Para también morriñosos, los del Mediterráneo de la Hélade o Grecia, siendo Odiseo o Ulises, el de las muchas tretas y engaños, el supremo ejemplo, pues durante veinte años, diez con la guerra de Troya y otros diez de viaje, trató, obsesivamente, de regresar a su Ítaca natal. Una isla, la de Itaca, que, como dijo Telémaco, hijo de Ulises y de Penélope, en el Capítulo IV de La Odisea, “no tenemos (en Ítaca) prados ni caminos y la tierra es más apta para las cabras que los caballos” (por eso, el fiel hijo de Odiseo tuvo que rechazar el regalo de caballos que le ofreció el espartano Menelao, hijo de Atreo). La morriña de Ulises fue de tal intensidad y tan obsesiva que todo un libro, la Odisea, está dedicado al “regreso añorado”, y Odiseo, para regresar, tuvo que sobreponerse, increíblemente, a las seducciones de femeninas, tan atractivas, como Nausicá, Circe y Calipso. ¡Jolín, este Odiseo, el de morriñas mil, qué meritos, tío!
Otros, allá también por el Mediterráneo, y que también tuvieron mucha morriña fueron los judíos, que tan a palos los trataron en todas partes, llegando también a Galicia y aficionándose a los vinos. Sus morriñas fueron de allí, de Israel, y de aquí, de las juderías de Tuy, Ribadavia y Monforte de Lemos, con “sambenitos” por doquier, colgados por delante y por detrás. Un joven pontevedrés, Diego Moldes ha escrito un libro gordo, de 695 páginas, publicado el año pasado y editado por Galaxia Gutenberg, titulado Cuando Einstein encontró a Kafka (Contribuciones de los judíos al mundo moderno), escribe en la página 32 lo siguiente: “Siempre he creído que, con las diferencias socio-históricas inevitables, había concomitancias entre ambos pueblos, el judío y el gallego”.
También de mucha morriña, y para llorar, fueron los moros extendidos por todas las partes de España, también por el Cabo Ortegal; muchos quedaron en Cariño y en Sismundi, juntándose allí con catalanes, pues la invasión de bereberes y del califato de Damasco, como es sabido, fue de muchos siglos, a partir del año 711. El episodio de la mayor y desgarradora morriña, muy dulce a lo gallego, lo encontré en el capítulo LIIII de la segunda parte de El Quijote, titulado Sancho y Ricote, emocionándome. Ahí está la siguiente pregunta del morisco: “Cómo y es posible, Sancho Panza hermano, que no conozcas a tu vecino Ricote, el morisco, tendero de tu lugar? Luego, en un largo discurso, el morisco se explica: “Con justa razón fuimos castigados con la pena del destierro, blanda y suave al parecer de algunos, pero al nuestro la más terrible que se nos podía dar. Doquiera que estamos lloramos por España, que, en fin, nacimos en ella y es nuestra patria natural, en ninguna parte hallamos el acogimiento que nuestra desventura desea…Dulce amor de la patria”.

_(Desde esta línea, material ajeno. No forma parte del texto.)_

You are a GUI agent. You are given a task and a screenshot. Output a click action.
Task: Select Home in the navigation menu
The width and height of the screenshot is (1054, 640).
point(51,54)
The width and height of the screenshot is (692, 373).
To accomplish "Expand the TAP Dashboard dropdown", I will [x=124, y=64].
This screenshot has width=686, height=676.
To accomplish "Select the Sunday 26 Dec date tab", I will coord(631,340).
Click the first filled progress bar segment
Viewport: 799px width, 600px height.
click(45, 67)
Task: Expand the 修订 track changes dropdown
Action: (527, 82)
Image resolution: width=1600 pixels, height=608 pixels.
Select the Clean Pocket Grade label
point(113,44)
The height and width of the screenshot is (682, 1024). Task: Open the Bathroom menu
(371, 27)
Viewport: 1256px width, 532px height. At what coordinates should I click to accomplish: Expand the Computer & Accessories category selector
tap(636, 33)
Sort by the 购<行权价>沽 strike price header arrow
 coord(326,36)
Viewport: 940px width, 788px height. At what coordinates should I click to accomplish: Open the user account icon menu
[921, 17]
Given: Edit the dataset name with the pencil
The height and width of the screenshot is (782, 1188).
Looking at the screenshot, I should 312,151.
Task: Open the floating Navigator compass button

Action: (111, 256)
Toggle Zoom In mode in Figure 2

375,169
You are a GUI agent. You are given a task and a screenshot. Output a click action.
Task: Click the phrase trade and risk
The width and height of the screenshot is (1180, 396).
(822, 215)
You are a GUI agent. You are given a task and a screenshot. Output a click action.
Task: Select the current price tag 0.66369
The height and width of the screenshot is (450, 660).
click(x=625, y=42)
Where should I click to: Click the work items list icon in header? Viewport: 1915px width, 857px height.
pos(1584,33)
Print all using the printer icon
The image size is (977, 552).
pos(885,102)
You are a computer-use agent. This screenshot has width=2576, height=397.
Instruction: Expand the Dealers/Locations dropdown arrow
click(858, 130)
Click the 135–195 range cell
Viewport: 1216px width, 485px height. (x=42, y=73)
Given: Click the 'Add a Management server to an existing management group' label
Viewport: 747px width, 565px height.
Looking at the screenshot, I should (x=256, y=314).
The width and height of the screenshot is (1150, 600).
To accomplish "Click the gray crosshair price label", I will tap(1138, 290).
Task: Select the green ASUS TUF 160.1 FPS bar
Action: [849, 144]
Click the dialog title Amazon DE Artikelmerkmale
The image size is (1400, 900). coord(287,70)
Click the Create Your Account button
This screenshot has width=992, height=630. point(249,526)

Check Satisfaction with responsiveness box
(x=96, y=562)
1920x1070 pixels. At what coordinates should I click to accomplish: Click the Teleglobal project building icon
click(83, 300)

Entre ruidos de tarimas crujientes en largos corredores, con algún pito y flauta, llegamos al anochecer, tiempo ya de fantasmas, que, por ser trasparentes, no tienen sexo en sombras u oscuras anatomías; se reproducen por arte de magia y les basta con mover las manos y pies. Ya no es tiempo, en este anochecer, de seguir con morriñas dulces que es cosa de vivos, no de ánimas y de muertos. Así, pues, de la morriña, la de los gallegos, de en qué consiste y de que si tiene cura tanta dulzura en sangre, escribiremos el próximo día, al amanecer.